Pas une seule personne dans ma vie ne s’engage dans ce genre de pensée réductrice, sinon je ne serais pas ami avec eux. Même les membres de ma famille semblent comprendre, pour la plupart. Mais presque toutes les personnes bi que je connais et qui sont engagées dans une relation à long terme luttent contre la peur que leur choix de partenaires romantiques les rende plus faciles à effacer – et que la seule façon d’être vues dans toute leur plénitude soit de sortir avec une personne parmi les 37 options de genre de Tinder.
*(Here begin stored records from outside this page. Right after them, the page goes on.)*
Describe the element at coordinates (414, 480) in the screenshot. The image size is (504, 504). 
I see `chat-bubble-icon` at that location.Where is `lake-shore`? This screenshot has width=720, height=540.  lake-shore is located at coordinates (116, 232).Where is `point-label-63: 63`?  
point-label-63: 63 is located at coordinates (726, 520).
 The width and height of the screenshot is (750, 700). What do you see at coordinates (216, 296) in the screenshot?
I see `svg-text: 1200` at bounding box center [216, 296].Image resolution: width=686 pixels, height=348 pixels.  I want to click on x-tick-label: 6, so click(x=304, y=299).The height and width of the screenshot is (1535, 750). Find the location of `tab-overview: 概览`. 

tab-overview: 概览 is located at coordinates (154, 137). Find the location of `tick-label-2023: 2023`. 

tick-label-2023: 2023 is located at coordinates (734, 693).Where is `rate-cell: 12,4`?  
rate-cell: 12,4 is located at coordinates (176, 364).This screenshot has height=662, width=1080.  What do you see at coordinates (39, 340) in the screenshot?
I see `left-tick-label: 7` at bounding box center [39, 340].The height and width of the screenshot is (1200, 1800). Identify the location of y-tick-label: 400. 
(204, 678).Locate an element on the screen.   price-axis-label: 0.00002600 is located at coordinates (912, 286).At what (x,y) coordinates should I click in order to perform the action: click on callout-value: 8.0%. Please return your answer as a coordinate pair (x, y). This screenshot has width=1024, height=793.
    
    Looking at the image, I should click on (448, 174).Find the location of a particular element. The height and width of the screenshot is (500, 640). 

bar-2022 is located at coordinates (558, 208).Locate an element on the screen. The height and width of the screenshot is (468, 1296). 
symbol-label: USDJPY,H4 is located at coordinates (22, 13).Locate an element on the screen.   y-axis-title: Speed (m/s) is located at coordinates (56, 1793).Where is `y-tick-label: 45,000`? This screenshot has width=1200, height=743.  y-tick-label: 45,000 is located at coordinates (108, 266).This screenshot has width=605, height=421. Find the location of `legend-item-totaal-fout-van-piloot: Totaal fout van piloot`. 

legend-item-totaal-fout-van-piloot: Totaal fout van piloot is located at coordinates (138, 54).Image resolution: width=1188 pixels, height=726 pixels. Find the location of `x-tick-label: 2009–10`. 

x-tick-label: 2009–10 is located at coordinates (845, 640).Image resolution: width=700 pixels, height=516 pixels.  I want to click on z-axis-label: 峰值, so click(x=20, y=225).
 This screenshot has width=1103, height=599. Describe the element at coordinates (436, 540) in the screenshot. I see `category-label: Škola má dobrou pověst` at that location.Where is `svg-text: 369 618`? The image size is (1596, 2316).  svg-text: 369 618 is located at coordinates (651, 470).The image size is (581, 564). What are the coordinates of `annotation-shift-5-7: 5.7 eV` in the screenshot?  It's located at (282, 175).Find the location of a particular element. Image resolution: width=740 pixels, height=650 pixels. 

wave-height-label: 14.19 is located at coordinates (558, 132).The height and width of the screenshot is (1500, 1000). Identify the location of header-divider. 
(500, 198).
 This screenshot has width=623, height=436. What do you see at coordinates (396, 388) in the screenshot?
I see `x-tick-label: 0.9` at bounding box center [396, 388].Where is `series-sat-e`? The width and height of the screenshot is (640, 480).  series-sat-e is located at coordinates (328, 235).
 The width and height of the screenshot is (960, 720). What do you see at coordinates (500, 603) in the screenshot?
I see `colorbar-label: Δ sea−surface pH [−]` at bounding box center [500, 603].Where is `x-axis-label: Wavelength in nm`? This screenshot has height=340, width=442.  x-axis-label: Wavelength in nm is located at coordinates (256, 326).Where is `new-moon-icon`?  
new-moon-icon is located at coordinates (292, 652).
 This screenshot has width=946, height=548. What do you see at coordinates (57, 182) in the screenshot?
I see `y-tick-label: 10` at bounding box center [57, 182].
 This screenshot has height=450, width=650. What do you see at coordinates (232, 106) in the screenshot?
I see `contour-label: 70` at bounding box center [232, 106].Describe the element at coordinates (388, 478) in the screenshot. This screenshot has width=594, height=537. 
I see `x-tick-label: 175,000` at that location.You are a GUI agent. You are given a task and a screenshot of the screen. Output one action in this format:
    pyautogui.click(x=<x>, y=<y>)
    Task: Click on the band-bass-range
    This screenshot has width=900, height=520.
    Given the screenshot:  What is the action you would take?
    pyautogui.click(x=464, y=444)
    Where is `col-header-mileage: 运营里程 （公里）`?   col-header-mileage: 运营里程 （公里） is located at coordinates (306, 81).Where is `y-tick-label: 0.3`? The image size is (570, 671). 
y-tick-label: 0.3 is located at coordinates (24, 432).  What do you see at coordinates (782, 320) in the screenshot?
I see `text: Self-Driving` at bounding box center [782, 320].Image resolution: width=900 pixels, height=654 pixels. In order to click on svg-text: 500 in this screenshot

Le polyamour est merveilleux, mais trois douzaines de relations semblent tout simplement coûteuses.

Il n’y a pas de solution facile à cette situation difficile, si ce n’est d’être visible de la manière qui vous semble confortable, qu’il s’agisse d’invitations de mariage roses et bleues ou d’avoir un homme, une femme et une personne de genre nonbinaire tous éclatés d’un très, très grand gâteau. J’ai prévu de porter une petite épingle bisexuelle sur ma cravate pendant que nous danserons un slow sur « The Story » de Brandi Carlile, une chanson sur laquelle il nous a fallu trois ans de débats intenses pour nous décider.

La chose la plus importante pour moi, cependant, est de me marier avec quelqu’un qui m’accepte en entier, même les parties auxquelles il ne peut pas s’identifier. Je lui ai dit que je suis bisexuelle dans une pizzeria juive hassidique lors de notre troisième rendez-vous – alors que nous essayions de convaincre un serveur adolescent et distant de remplir nos verres à vin avec du Coca-Cola. Je m’attendais au pire. Des prétendants précédents m’avaient dit que ma façon d’éprouver de l’attirance était une « phase » et une « affectation hippie new age », et après cela, ils ne m’intéressaient plus. Je commençais tout juste à l’aimer de la manière adulte durement acquise dont on ne vous parle pas dans les films des années 80 avec John Cusack, et je voulais que ce sentiment dure.

Quand j’ai fait mon coming out à mon futur mari, il a haussé les épaules et a demandé s’il pouvait manger la dernière part de pizza. Après une demi-décennie à se marier petit à petit, je lui laisse toujours la dernière part à chaque fois. Ça semble être un échange équitable.